- _提供された抜粋_
◇ ◇ ◇
ZVC幹部が説く、コミュニケーションプラットフォームとして進化するZoom

今回は「ZVC幹部が説く、コミュニケーションプラットフォームとして進化するZoom」についてご紹介します。

関連ワード (CIO/経営、トップインタビュー等) についても参考にしながら、ぜひ本記事について議論していってくださいね。

本記事は、ZDNet Japan様で掲載されている内容を参考にしておりますので、より詳しく内容を知りたい方は、ページ下の元記事リンクより参照ください。


 「最も知られているけれど、実は最も知られていない会社」――そう話すのは、ビデオ会議サービス「Zoom Meetings」を提供するZVC Japan 代表取締役会長 兼 社長の下垣典弘氏だ。世界的なコロナ禍でオンラインコミュニケーションが身近になり、個人や企業、学校など多くの場面でZoom製品が利用されるようになった。Zoom Meetingsというサービスが浸透する一方で、ZVC Japanという会社があることはまだ十分に知られていないという。下垣氏は、「だからこそできるだけ多くの人に対面で会いたい」と口にする。

 今、ZVCでは一つのコミュニケーションプラットフォーム上でさまざまなソリューションを展開し、オンライン/オフラインにかかわらず、多岐にわたる場面でのコミュニケーションを支援している。今回、カスタマーとパートナー向けのイベントで来日した米ZVC 最高営業責任者/最高事業成長責任者のGraeme Geddes(グレアム・ゲッデス)氏と下垣氏に、同社が提供するコミュニケーションプラットフォームや今後の展開を尋ねた。

 今回のイベントは、顧客事例のセッションや同社の最新のイノベーションを説明する場として設けられた。Geddes氏は「Zoomのプラットフォームは非常に大きく成長しており、ビデオ会議ツールだけではないことを話す機会にもなった」と手応えを述べる。

 同社が焦点を当てているのは「従業員体験(EX)」「顧客体験(CX)」「AI」の領域だと同氏は説く。

 EXでは、生産性の向上やハイブリッド環境での働き方、従業員エンゲージメントに関するソリューションを提供している。Geddes氏は「ハイブリッドの環境で仕事をするに当たり、どのように互いが関与するか、つまり帰属意識やコミュニティー意識をどのように保つのかが重要だ」と説明する。これに対して同社は、従業員コミュニケーション向上ツールの「Workvivo」を買収。Zoomのさまざまなアプリケーションに統合することで、従業員エンゲージメントの向上につながると期待しているという。

 CXの観点では、Zoom製品を利用する顧客に対して、マーケティングや売り上げ、カスタマーサービスを支えるソリューションを展開している。同氏によると、最近では顧客が、自分たちの顧客とのインターフェースを変えてきているという。そのため特に「Zoom Contact Center」が注目を集めていると説明した。
◇ ◇ ◇
- _収集資料_
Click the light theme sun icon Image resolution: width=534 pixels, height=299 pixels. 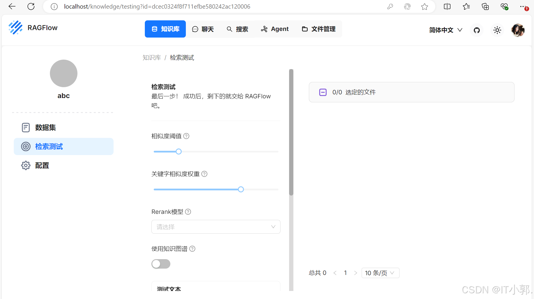(x=497, y=30)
◇ ◇ ◇
- _目標_
Zoomの記事を、最後の文の後から書き継いでください。 一覧はZoomの記事とは無関係である。

- _出力結果_
 例えばMLB(メジャーリーグベースボール)では、主審がリプレー検証中にZoom Contact Center経由で「Zoomリプレー オペレーション センター」とつながり、判定時にファンがその判定にライブアクセスできるようにしているという。判定後、ファンはチームに関する判定について専門に議論するエキスパートルールアナリストからリアルタイムに意見を聞くことができる。これにより、ファン体験の向上につなげられるとしている。

 ほかにもCXの観点でGeddes氏は「Zoom Revenue Accelerator」を挙げた。国内外問わず顧客は「効率や収益を上げたい」「自社の顧客に対してより良いサービスを提供するとともにコストを下げたい」と考えているという。このような課題を踏まえて、事業の成長を支援する製品として同機能を提供する。

 Zoom Revenue Acceleratorは、Zoom Meetingsや「Zoom Phone」を通じた営業担当者向けの製品で、会話内容の記録や文字起こしのテキストなどからAIが分析し、会話の良い点や改善点を洗い出すことができる。また、顧客に実際に営業する前に、事前練習をして話すスピードや重要なポイントを網羅していたのかを判定する「セールスコーチ」の機能も搭載している。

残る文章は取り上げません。